▶ _Task_: Copy out the listing that follows in its entirety, keeping it exactly the same.

[[ Data shown open ]]

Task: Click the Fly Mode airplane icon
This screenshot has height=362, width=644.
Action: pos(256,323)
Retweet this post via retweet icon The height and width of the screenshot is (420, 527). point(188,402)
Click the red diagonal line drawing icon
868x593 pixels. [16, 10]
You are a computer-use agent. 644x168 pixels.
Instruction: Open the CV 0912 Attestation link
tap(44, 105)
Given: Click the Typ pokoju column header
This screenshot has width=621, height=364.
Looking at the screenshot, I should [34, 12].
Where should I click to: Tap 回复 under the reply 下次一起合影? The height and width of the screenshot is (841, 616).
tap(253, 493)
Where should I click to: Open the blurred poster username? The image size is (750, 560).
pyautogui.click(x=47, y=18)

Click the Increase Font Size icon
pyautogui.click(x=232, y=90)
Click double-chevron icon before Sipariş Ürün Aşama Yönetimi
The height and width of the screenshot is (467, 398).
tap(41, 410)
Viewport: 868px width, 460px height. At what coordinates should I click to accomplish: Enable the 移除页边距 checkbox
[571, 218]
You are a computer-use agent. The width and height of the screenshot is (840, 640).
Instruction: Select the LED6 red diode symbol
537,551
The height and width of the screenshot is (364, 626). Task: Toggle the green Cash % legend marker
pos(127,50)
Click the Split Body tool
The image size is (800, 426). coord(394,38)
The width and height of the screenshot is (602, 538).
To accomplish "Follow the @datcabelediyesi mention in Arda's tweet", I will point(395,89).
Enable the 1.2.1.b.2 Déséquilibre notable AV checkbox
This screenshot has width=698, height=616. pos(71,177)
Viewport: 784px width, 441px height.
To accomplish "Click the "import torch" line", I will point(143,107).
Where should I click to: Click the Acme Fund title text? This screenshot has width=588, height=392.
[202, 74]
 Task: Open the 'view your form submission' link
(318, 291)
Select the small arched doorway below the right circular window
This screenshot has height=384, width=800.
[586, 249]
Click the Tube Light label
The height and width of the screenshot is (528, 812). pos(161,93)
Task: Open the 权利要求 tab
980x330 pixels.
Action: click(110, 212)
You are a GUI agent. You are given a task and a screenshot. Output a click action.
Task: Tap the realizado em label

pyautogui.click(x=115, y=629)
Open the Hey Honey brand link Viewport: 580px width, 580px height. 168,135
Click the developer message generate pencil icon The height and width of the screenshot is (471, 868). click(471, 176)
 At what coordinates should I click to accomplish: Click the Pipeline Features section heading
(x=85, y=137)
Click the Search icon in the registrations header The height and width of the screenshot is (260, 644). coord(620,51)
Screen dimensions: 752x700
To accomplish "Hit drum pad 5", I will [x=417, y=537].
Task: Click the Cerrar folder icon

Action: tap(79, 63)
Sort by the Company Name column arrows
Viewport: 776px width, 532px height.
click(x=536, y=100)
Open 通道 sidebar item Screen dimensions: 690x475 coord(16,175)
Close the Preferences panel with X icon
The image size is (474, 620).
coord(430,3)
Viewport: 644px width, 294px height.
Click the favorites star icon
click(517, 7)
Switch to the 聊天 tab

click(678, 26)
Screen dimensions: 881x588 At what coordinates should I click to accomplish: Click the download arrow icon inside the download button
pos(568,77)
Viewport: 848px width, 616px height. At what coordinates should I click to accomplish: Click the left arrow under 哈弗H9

[[ Data shown closed ]]

▶ _Response to the exercise_:
Task: Click the Fly Mode airplane icon
This screenshot has height=362, width=644.
Action: pos(256,323)
Retweet this post via retweet icon The height and width of the screenshot is (420, 527). point(188,402)
Click the red diagonal line drawing icon
868x593 pixels. [16, 10]
You are a computer-use agent. 644x168 pixels.
Instruction: Open the CV 0912 Attestation link
tap(44, 105)
Given: Click the Typ pokoju column header
This screenshot has width=621, height=364.
Looking at the screenshot, I should [34, 12].
Where should I click to: Tap 回复 under the reply 下次一起合影? The height and width of the screenshot is (841, 616).
tap(253, 493)
Where should I click to: Open the blurred poster username? The image size is (750, 560).
pyautogui.click(x=47, y=18)

Click the Increase Font Size icon
pyautogui.click(x=232, y=90)
Click double-chevron icon before Sipariş Ürün Aşama Yönetimi
The height and width of the screenshot is (467, 398).
tap(41, 410)
Viewport: 868px width, 460px height. At what coordinates should I click to accomplish: Enable the 移除页边距 checkbox
[571, 218]
You are a computer-use agent. The width and height of the screenshot is (840, 640).
Instruction: Select the LED6 red diode symbol
537,551
The height and width of the screenshot is (364, 626). Task: Toggle the green Cash % legend marker
pos(127,50)
Click the Split Body tool
The image size is (800, 426). coord(394,38)
The width and height of the screenshot is (602, 538).
To accomplish "Follow the @datcabelediyesi mention in Arda's tweet", I will point(395,89).
Enable the 1.2.1.b.2 Déséquilibre notable AV checkbox
This screenshot has width=698, height=616. pos(71,177)
Viewport: 784px width, 441px height.
To accomplish "Click the "import torch" line", I will point(143,107).
Where should I click to: Click the Acme Fund title text? This screenshot has width=588, height=392.
[202, 74]
 Task: Open the 'view your form submission' link
(318, 291)
Select the small arched doorway below the right circular window
This screenshot has height=384, width=800.
[586, 249]
Click the Tube Light label
The height and width of the screenshot is (528, 812). pos(161,93)
Task: Open the 权利要求 tab
980x330 pixels.
Action: click(110, 212)
You are a GUI agent. You are given a task and a screenshot. Output a click action.
Task: Tap the realizado em label

pyautogui.click(x=115, y=629)
Open the Hey Honey brand link Viewport: 580px width, 580px height. 168,135
Click the developer message generate pencil icon The height and width of the screenshot is (471, 868). click(471, 176)
 At what coordinates should I click to accomplish: Click the Pipeline Features section heading
(x=85, y=137)
Click the Search icon in the registrations header The height and width of the screenshot is (260, 644). coord(620,51)
Screen dimensions: 752x700
To accomplish "Hit drum pad 5", I will [x=417, y=537].
Task: Click the Cerrar folder icon

Action: tap(79, 63)
Sort by the Company Name column arrows
Viewport: 776px width, 532px height.
click(x=536, y=100)
Open 通道 sidebar item Screen dimensions: 690x475 coord(16,175)
Close the Preferences panel with X icon
The image size is (474, 620).
coord(430,3)
Viewport: 644px width, 294px height.
Click the favorites star icon
click(517, 7)
Switch to the 聊天 tab

click(678, 26)
Screen dimensions: 881x588 At what coordinates should I click to accomplish: Click the download arrow icon inside the download button
pos(568,77)
Viewport: 848px width, 616px height. At what coordinates should I click to accomplish: Click the left arrow under 哈弗H9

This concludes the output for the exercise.